• **Your instructions**:
Each line of the listing must be set down exactly as it stands.

• **Given records**:
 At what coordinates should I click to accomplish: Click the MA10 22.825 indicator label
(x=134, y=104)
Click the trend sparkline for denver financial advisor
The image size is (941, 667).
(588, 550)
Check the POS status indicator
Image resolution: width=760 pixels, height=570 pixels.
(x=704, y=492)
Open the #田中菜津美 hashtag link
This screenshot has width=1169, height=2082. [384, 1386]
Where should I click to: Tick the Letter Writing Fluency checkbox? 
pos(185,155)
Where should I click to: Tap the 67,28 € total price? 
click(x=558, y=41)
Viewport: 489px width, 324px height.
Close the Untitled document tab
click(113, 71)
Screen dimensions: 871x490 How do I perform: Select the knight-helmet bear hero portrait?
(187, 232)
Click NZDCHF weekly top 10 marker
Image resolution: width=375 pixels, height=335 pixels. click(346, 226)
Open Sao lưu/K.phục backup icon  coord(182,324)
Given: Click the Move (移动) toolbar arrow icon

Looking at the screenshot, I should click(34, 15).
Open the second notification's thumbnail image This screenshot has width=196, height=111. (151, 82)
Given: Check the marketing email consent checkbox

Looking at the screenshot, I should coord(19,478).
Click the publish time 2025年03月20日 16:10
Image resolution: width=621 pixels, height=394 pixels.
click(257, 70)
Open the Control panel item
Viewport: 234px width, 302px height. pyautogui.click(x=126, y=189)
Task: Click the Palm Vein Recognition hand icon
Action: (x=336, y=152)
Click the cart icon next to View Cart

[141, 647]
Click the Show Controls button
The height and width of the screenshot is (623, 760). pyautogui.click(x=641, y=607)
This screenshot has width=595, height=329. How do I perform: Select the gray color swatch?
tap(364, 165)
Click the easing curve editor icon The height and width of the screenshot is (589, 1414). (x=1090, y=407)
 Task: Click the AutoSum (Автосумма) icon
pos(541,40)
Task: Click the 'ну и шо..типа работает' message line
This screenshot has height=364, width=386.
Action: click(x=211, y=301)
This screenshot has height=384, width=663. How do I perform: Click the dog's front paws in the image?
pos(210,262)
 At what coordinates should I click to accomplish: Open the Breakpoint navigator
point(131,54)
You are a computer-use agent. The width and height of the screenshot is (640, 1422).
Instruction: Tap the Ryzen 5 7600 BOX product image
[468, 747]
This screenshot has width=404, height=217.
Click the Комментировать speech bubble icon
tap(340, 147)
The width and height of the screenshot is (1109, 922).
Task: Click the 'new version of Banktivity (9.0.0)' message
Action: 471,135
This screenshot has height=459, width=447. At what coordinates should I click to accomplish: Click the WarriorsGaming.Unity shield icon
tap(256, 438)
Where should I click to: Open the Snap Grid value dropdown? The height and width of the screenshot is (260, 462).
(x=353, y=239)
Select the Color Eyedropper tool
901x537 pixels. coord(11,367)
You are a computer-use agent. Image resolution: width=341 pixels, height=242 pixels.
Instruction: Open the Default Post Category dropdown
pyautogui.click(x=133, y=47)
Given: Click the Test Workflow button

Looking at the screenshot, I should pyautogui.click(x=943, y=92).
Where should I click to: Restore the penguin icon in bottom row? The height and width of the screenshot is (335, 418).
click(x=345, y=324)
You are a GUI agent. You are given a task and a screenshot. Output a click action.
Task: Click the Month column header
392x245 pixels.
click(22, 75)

• **Response to this task**:
 At what coordinates should I click to accomplish: Click the MA10 22.825 indicator label
(x=134, y=104)
Click the trend sparkline for denver financial advisor
The image size is (941, 667).
(588, 550)
Check the POS status indicator
Image resolution: width=760 pixels, height=570 pixels.
(x=704, y=492)
Open the #田中菜津美 hashtag link
This screenshot has width=1169, height=2082. [384, 1386]
Where should I click to: Tick the Letter Writing Fluency checkbox? 
pos(185,155)
Where should I click to: Tap the 67,28 € total price? 
click(x=558, y=41)
Viewport: 489px width, 324px height.
Close the Untitled document tab
click(113, 71)
Screen dimensions: 871x490 How do I perform: Select the knight-helmet bear hero portrait?
(187, 232)
Click NZDCHF weekly top 10 marker
Image resolution: width=375 pixels, height=335 pixels. click(346, 226)
Open Sao lưu/K.phục backup icon  coord(182,324)
Given: Click the Move (移动) toolbar arrow icon

Looking at the screenshot, I should click(34, 15).
Open the second notification's thumbnail image This screenshot has width=196, height=111. (151, 82)
Given: Check the marketing email consent checkbox

Looking at the screenshot, I should coord(19,478).
Click the publish time 2025年03月20日 16:10
Image resolution: width=621 pixels, height=394 pixels.
click(257, 70)
Open the Control panel item
Viewport: 234px width, 302px height. pyautogui.click(x=126, y=189)
Task: Click the Palm Vein Recognition hand icon
Action: (x=336, y=152)
Click the cart icon next to View Cart

[141, 647]
Click the Show Controls button
The height and width of the screenshot is (623, 760). pyautogui.click(x=641, y=607)
This screenshot has width=595, height=329. How do I perform: Select the gray color swatch?
tap(364, 165)
Click the easing curve editor icon The height and width of the screenshot is (589, 1414). (x=1090, y=407)
 Task: Click the AutoSum (Автосумма) icon
pos(541,40)
Task: Click the 'ну и шо..типа работает' message line
This screenshot has height=364, width=386.
Action: click(x=211, y=301)
This screenshot has height=384, width=663. How do I perform: Click the dog's front paws in the image?
pos(210,262)
 At what coordinates should I click to accomplish: Open the Breakpoint navigator
point(131,54)
You are a computer-use agent. The width and height of the screenshot is (640, 1422).
Instruction: Tap the Ryzen 5 7600 BOX product image
[468, 747]
This screenshot has width=404, height=217.
Click the Комментировать speech bubble icon
tap(340, 147)
The width and height of the screenshot is (1109, 922).
Task: Click the 'new version of Banktivity (9.0.0)' message
Action: 471,135
This screenshot has height=459, width=447. At what coordinates should I click to accomplish: Click the WarriorsGaming.Unity shield icon
tap(256, 438)
Where should I click to: Open the Snap Grid value dropdown? The height and width of the screenshot is (260, 462).
(x=353, y=239)
Select the Color Eyedropper tool
901x537 pixels. coord(11,367)
You are a computer-use agent. Image resolution: width=341 pixels, height=242 pixels.
Instruction: Open the Default Post Category dropdown
pyautogui.click(x=133, y=47)
Given: Click the Test Workflow button

Looking at the screenshot, I should pyautogui.click(x=943, y=92).
Where should I click to: Restore the penguin icon in bottom row? The height and width of the screenshot is (335, 418).
click(x=345, y=324)
You are a GUI agent. You are given a task and a screenshot. Output a click action.
Task: Click the Month column header
392x245 pixels.
click(22, 75)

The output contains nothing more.